# taz.de -- Auftritt von US-Rockstar Billy Corgan: Nimmt ihn wie er ist
       
       > US-Rockstar Billy Corgan stellte sein kommende Woche erscheinendes
       > Soloalbum „Ogilala“ im Berliner SchwuZ am Sonntag bei einer
       > TV-Aufzeichnung vor.
       
 (IMG) Bild: Charakteristische Schädelform: Billy Corgan
       
       Ein Kameramann bittet am Sonntag kurz vor 19 Uhr einen über zwei Meter
       langen Herrn, sich zur Seite zu bewegen, weil der den Blick auf die Bühne
       des SchwuZ im Berliner Bezirk Neukölln verstelle. Dort steht der
       Aufnahmeleiter der für den TV-Sender Arte produzierten Sendung „Berlin
       live“, um ein paar Sätze ans Publikum zu richten. Erst in Deutsch und dann
       auf Englisch weist er die aus aller Welt angereisten Anwesenden darauf hin,
       das Rauchverbot zu beachten. Anschließend bittet er darum, wenn nötig etwas
       länger zu klatschen, als es ihre Stimmung hergibt. Denn das Live-Streaming
       beginne gleich, der Künstler aber benötige womöglich eine Weile, um den Weg
       vom Backstageraum hierher zu finden, und Arte bräuchte für seine Sendung
       auch bei noch leerer Bühne nun mal Atmosphäre.
       
       Die Geduld seiner Fans wird auf keine harte Probe gestellt, da William
       Patrick „Billy“ Corgan bald erscheint. In schwarzer Frackjacke, schwarzer
       Hose und schwarzen Schuhen sowie mit nach wie vor sorgfältig
       glattrasiertem Schädel nimmt er auf einem Stuhl Platz. Er hebt den Kopf
       zum Moment der Konzentration, schließt die Augen, schlägt eine akustische
       Gitarre an und singt dazu übersetzt Punchlines wie „Nimm mich, wie ich bin“
       oder „Ich bin nur die Liebe, die du mir gibst“.
       
       Den Effekt seiner sehnenden und gleichzeitig klagenden Stimme unterstützt
       er gestisch, indem er seinen Kopf zur Seite wirft und gleichzeitig entweder
       einen Mundwinkel oder eine Augenbraue hochzieht.
       
       In solchen dramatischen Momenten fühlen sich die Zuhörenden besonders stark
       an die Smashing Pumpkins erinnert, Corgans alte Band, die mit dem Album
       „Mellon Collie and the Infinite Sadness“ vor 22 Jahren Weltruhm erlangten.

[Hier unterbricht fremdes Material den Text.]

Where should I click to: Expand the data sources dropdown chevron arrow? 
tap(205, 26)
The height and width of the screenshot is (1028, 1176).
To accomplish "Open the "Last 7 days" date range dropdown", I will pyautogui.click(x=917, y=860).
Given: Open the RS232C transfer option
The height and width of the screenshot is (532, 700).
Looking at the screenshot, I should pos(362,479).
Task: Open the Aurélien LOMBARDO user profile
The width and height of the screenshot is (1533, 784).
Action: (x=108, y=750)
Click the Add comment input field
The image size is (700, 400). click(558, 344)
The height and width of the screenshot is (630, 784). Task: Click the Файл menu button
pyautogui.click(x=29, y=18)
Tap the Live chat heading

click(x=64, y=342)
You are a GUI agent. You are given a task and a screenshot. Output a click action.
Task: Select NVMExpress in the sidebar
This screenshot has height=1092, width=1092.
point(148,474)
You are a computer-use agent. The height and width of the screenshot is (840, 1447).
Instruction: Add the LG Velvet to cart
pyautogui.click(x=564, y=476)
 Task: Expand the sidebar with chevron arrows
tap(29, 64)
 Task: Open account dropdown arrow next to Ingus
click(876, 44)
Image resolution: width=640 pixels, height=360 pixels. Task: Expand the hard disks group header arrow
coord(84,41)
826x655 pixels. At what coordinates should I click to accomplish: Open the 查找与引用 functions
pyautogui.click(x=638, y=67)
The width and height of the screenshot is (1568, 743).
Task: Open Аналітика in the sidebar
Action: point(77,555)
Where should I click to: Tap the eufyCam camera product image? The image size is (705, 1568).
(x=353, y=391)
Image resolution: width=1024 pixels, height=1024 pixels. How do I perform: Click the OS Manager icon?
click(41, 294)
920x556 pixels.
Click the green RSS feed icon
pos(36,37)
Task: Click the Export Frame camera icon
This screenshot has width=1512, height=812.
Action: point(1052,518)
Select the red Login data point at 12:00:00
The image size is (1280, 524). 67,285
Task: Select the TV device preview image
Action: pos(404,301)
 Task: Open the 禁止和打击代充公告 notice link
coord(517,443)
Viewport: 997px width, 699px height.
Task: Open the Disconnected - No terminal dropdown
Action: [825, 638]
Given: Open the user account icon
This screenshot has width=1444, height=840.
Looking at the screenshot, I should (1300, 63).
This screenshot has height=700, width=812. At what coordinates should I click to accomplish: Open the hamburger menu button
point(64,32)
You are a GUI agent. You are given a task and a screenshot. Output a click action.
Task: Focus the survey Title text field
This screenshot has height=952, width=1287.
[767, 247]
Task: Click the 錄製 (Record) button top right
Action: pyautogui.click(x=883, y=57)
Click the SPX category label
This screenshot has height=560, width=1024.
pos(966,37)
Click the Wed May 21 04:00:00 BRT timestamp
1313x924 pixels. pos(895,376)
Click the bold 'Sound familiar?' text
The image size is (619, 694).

       Damals trat Corgan als verzweifelter Rebell auf, der sich „trotz all meiner
       Wut immer noch wie eine Ratte in einem Käfig“ vorkam.
       
       ## Automatische Melancholie
       
       Im SchwuZ stellen sich Melancholie und Traurigkeit als Ressourcen heraus,
       die Corgan zu unendlichem Songschreiben und zur Präsentation seines neuen,
       von Rick Rubin produziertem Solo-Albums „Ogilala“ nutzen kann. Live
       gespielt beweist das Material Corgans Fähigkeit, aus dem Stand wehmütig zu
       werden. Sei es der Anblick einer halb leeren Kaffeetasse, der Dunst über
       einem Rübenfeld oder der Wasserschaden an einem Tagebuch – für die Lust, in
       Tränen auszubrechen, findet Corgan überall Anlässe.
       
       Bei diesem Solo-Künstler, Bandmusiker und mittlerweile auch Betreiber eines
       nicht so kleinen Unternehmens, das Wrestling-Kämpfe veranstaltet, lässt
       sich dabei nicht mehr klar unterscheiden, ob hier jemand Lebenskrisen oder
       Luxusprobleme thematisiert.
       
       Doch mögen sie die einen als Vergangenheit betrachten oder die anderen
       genießen, die ZuhörerInnen im SchwuZ bedanken sich mit Hingabe, während die
       Mitarbeiter von „Berlin live“ am Bühnenrand versunken auf ihre Smartphones
       schauen. Corgan lobt sie alle: „Ihr seid die ersten, die diese neuen Songs
       hören.“
       
       Und davon hat er jede Menge. Corgan treibt eine Produktivität, die sich
       mit, sagen wir, der der Ramones oder der von Dieter Bohlen messen lassen
       kann: Solange Lebenszeit zur Verfügung steht, sind immer noch Alben zu
       erwarten. Oder zu befürchten.
       
       Neu an Corgan ist, dass er nicht nur leidenschaftlich ernste und
       himmelhochjauchzend betrübte Songs schreibt, sondern sich, etwa in der
       Mitte des Abends, nach mehrmaligen Wechseln zwischen Gitarre und Flügel, zu
       einer unterhaltsamen Ansagen hinreißen lässt: „Ich spiele jetzt ein
       trauriges Lied, obwohl ich natürlich weiß, dass ich nicht gerade für
       traurige Leider bekannt bin.“ Da hat Corgan die Lacher auf seiner Seite.
       
       4 Oct 2017
       
       ## AUTOREN
       
 (DIR) Kristof Schreuf
       
       ## TAGS
       
 (DIR) Rock
 (DIR) Hotel
 (DIR) Rock
 (DIR) New York
       
       ## ARTIKEL ZUM THEMA
       
 (DIR) Kolumne Ich meld mich: Der Traum des alten Rock'n'Rollers
       
       Bemerkenswert am Hotel Otrar in Almaty, Kasachstan, ist: In jedem Zimmer
       liegt eine Liste aus, die aufführt, was die Möbel und Gegenstände wert
       sind.
       
 (DIR) Comeback der Rockband Royal Trux: Die Neunziger haben nie aufgehört
       
       Das beste, das kaputteste Rockduo der Welt ist auferstanden: Royal Trux.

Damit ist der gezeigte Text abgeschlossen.